La question du genre est en effet devenue centrale dans notre société, suscitant passion, débats et parfois confusion.
Le genre, une construction sociale ou un destin/fatalité
biologique ?
L’une des philosophes ayant le plus réfléchi sur le sujet se nomme Judith Butler.
La philosophe américaine a en effet révolutionné notre compréhension du genre en introduisant, entre autres, le concept de performativité du genre. — En réalité, l’ouvrage de Butler est bien plus dense que ça, mais aujourd’hui, pour des raisons didactiques évidentes, je ne vais évoquer que le concept de la “performativité du genre”.
Et puis, certains me reprochent déjà assez le fait que je ne sois pas davantage concis dans mes articles !
Bref — pour en revenir au propos de l’article — son ouvrage « Le trouble dans le genre » a d’ailleurs marqué un tournant dans la pensée féministe et queer.
Dans ce livre, Judith Butler remet en question les idées préconçues sur le genre/sexe biologique, en soutenant que le genre n’est pas une essence naturelle ou innée, mais plutôt la résultante d’une “performance”, une série d’actes répétés qui créent, consolident et maintiennent notre identité de genre.
Imaginez que le monde dans lequel on vit soit une gigantesque pièce de théâtre.
Chaque jour, nous jouons/répétons un rôle en adoptant des comportements, des manières de parler, de nous habiller etc. qui vont être associés à tel genre ou tel autre genre.
Par exemple, très tôt, on inculque aux garçons de se tenir d’une certaine manière, de ne pas pleurer.
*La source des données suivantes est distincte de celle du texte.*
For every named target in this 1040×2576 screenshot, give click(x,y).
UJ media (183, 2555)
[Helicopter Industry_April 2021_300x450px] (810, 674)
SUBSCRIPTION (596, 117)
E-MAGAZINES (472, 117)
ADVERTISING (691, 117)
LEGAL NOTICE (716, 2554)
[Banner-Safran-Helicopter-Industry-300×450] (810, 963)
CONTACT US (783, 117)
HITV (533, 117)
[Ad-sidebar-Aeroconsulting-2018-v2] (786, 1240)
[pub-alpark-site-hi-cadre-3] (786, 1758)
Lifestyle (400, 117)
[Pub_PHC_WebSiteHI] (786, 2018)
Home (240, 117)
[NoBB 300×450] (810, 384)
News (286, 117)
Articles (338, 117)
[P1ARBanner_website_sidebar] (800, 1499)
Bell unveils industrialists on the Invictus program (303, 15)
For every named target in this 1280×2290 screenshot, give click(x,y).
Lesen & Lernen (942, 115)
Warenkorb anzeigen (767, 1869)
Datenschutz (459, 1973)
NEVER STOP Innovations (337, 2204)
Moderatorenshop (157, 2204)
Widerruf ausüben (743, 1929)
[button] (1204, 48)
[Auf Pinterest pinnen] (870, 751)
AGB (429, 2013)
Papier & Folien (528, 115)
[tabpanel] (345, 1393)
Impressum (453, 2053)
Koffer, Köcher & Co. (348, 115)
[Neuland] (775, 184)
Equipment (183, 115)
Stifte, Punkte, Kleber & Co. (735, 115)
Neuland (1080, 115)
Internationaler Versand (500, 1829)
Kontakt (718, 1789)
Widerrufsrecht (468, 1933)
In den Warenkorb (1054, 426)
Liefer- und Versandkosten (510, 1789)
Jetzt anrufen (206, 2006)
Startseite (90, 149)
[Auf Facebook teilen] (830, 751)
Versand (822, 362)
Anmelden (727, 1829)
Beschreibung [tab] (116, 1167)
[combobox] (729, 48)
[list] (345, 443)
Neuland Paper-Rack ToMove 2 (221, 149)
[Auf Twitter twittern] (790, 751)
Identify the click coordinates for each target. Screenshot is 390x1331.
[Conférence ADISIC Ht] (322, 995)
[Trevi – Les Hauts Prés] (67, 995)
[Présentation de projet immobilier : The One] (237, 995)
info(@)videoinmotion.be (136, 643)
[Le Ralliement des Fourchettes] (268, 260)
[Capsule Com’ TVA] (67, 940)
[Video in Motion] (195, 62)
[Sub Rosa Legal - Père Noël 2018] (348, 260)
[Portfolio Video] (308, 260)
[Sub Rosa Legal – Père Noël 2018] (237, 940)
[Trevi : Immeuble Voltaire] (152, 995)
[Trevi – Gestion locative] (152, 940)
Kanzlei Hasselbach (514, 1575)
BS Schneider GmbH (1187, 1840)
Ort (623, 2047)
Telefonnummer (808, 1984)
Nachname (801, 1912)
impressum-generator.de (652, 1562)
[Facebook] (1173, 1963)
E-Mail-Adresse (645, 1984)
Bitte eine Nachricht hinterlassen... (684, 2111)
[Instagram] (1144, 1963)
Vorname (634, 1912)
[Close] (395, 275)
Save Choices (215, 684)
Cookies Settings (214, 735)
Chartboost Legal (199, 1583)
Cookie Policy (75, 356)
On différencie les vêtements donnés aux nourrissons.
On encourage les garçons à jouer à certains types de jeux comme la bagarre, la voiture, le policier ou cowboy, à adopter certains comportements, à avoir une coupe de cheveux dite masculine, etc.
À l’inverse, on encourage les filles à être douces, à porter des robes, à jouer avec des poupées, des talons, à jouer les rôles de maman, maîtresse, à avoir des cheveux longs, etc.
Pourtant, on le sait, aucun enfant ne naît avec un chiffon ou un tablier, des gants de boxe ou des voitures.
Il y a donc une construction sociale dans le genre.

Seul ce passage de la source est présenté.